One of the many tasks of the independent auditor is to make adjusting journal entries for their clients. It is not unusual for a client to make a mistake or not always know the proper way to record some entries. Another required task of the auditor is to do a walkthrough of internal controls. By seeing firsthand how the client’s accounting processes work, auditors can test whether the control environment is weak and where those weaknesses exist in the system. If the control environment is weak, then the auditor cannot rely on those controls and must do further testing. It is the auditor’s responsibility to make recommendations to management on how to strengthen their controls in order to correct the weaknesses and be more reliable (Deutsch, 2011).
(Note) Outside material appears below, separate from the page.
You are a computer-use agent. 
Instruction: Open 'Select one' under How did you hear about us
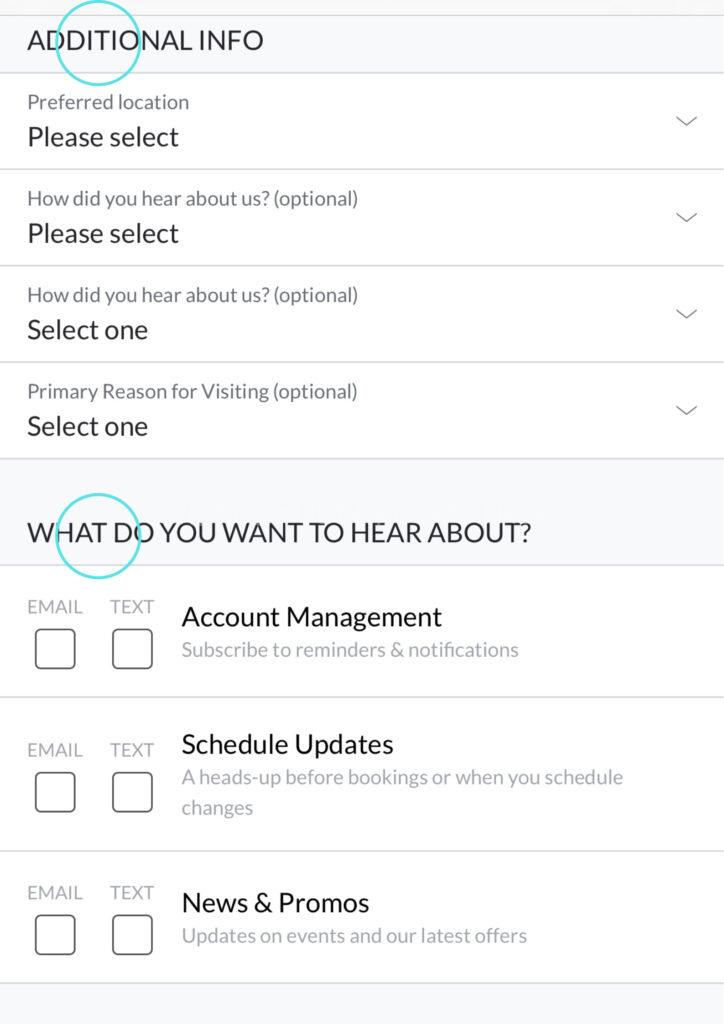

In this case study, two auditors have two very different opinions on the course of action they should take after discovering the company they are auditing had reported inventory $1 million higher than it truly was. Accountant A believes that by making the appropriate adjusting journal entry to correct the mistake that the problem is solved. By doing this, he has done what he needs to do as an auditor. Accountant B believes that there is more to do. She believes that as control advisors, they have the responsibility of making sure the accounting department has an effective control system. Although neither accountant is wrong, I believe Accountant B has the more responsible mindset here. If I were Accountant B, I would want to help better the accounting department’s internal controls rather than just fixing the error that resulted from the much deeper problem. It is possible that the inaccuracy of the inventory was caused by theft or fraud within the company. Personally, as a Christian, I would believe as the auditor this was the only course of action I could take in order to conduct myself honorably and in good conscience before God.
Accountant B should do thorough testing of the company’s books in...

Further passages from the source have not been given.